[Stored data entries]
◇ ◇ ◇ ◇ ◇

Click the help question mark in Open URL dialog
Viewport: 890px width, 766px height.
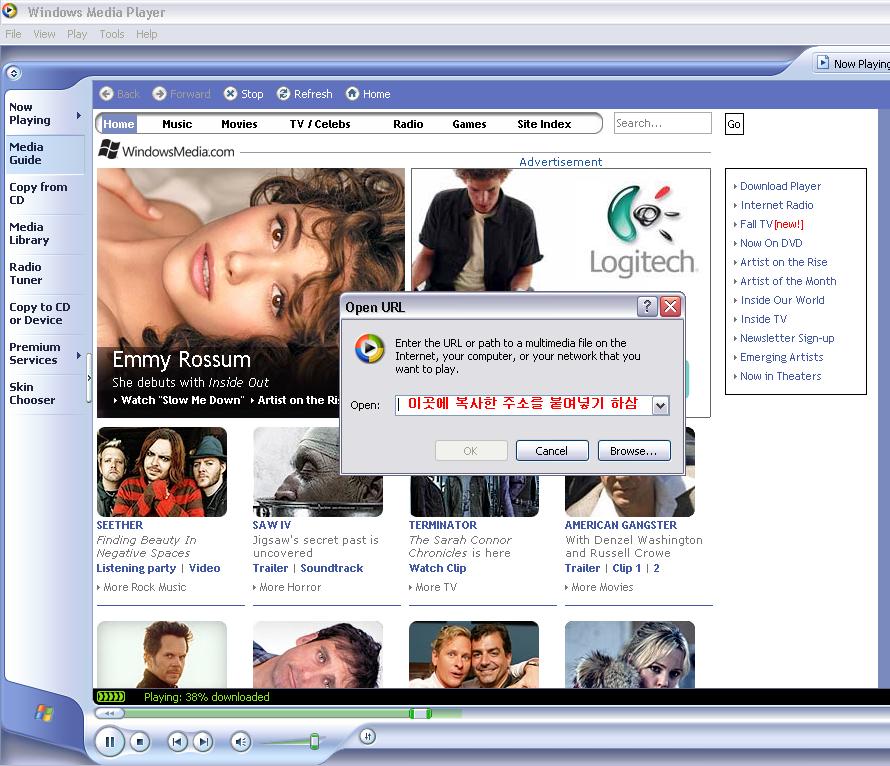[x=648, y=307]
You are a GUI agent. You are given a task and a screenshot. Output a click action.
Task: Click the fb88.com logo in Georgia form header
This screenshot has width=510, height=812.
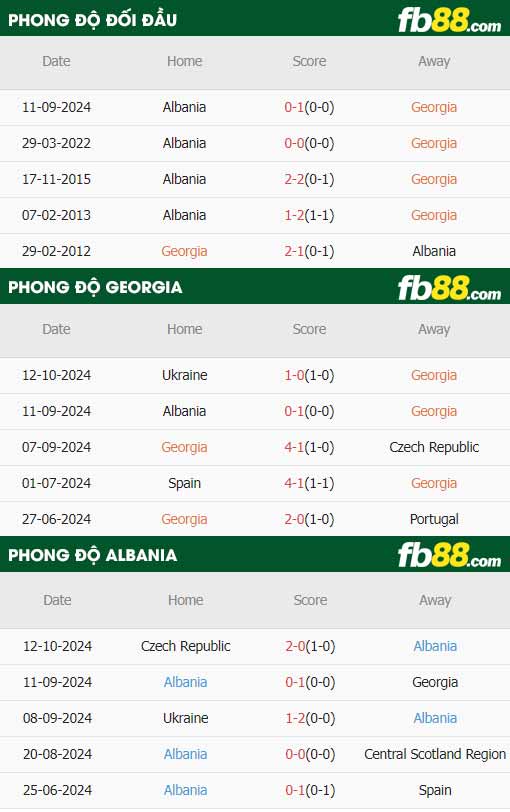point(449,288)
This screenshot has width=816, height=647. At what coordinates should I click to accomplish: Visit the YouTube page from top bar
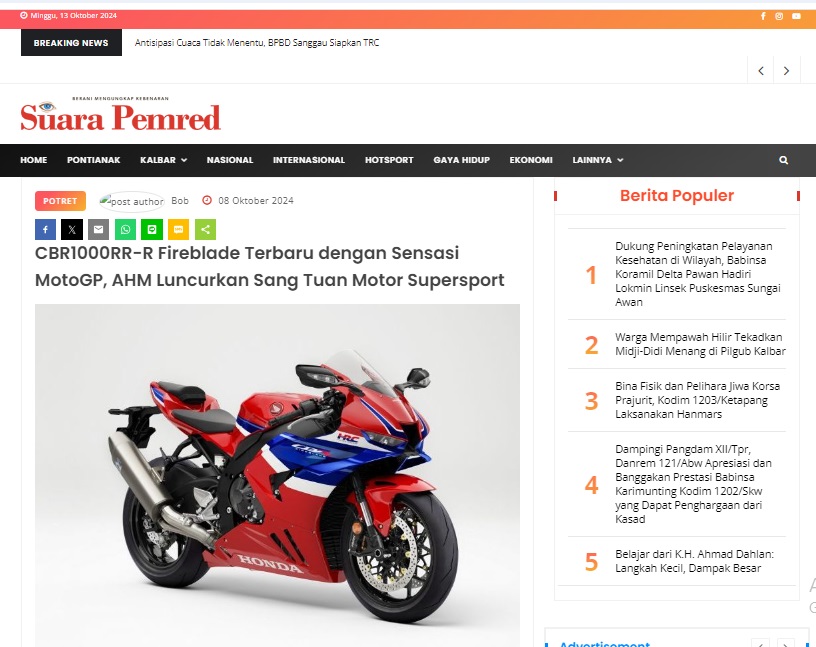[x=796, y=16]
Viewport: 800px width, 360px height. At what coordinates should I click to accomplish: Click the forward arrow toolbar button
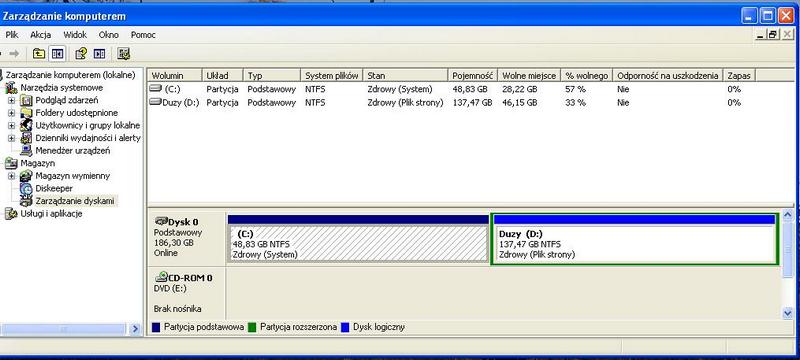pyautogui.click(x=14, y=53)
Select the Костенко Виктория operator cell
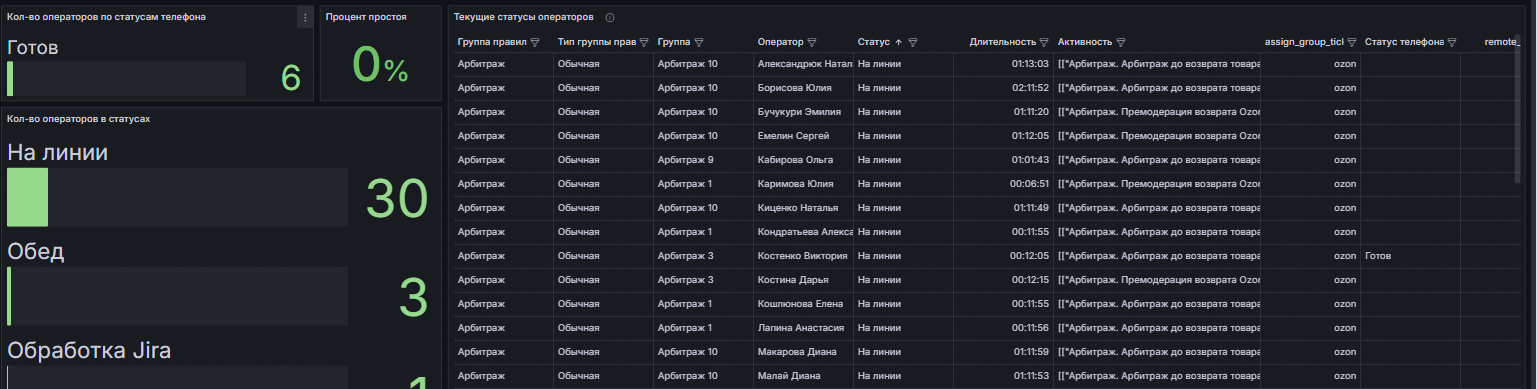The height and width of the screenshot is (389, 1537). [803, 256]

◇ ◇ ◇ ◇ ◇

◆ What to produce: Every record should come back exactly as it is, though none of the pictures should.

◆ Your response:
Click the help question mark in Open URL dialog
Viewport: 890px width, 766px height.
[x=648, y=307]
You are a GUI agent. You are given a task and a screenshot. Output a click action.
Task: Click the fb88.com logo in Georgia form header
This screenshot has width=510, height=812.
point(449,288)
This screenshot has width=816, height=647. At what coordinates should I click to accomplish: Visit the YouTube page from top bar
[x=796, y=16]
Viewport: 800px width, 360px height. At what coordinates should I click to accomplish: Click the forward arrow toolbar button
pyautogui.click(x=14, y=53)
Select the Костенко Виктория operator cell
The height and width of the screenshot is (389, 1537). [803, 256]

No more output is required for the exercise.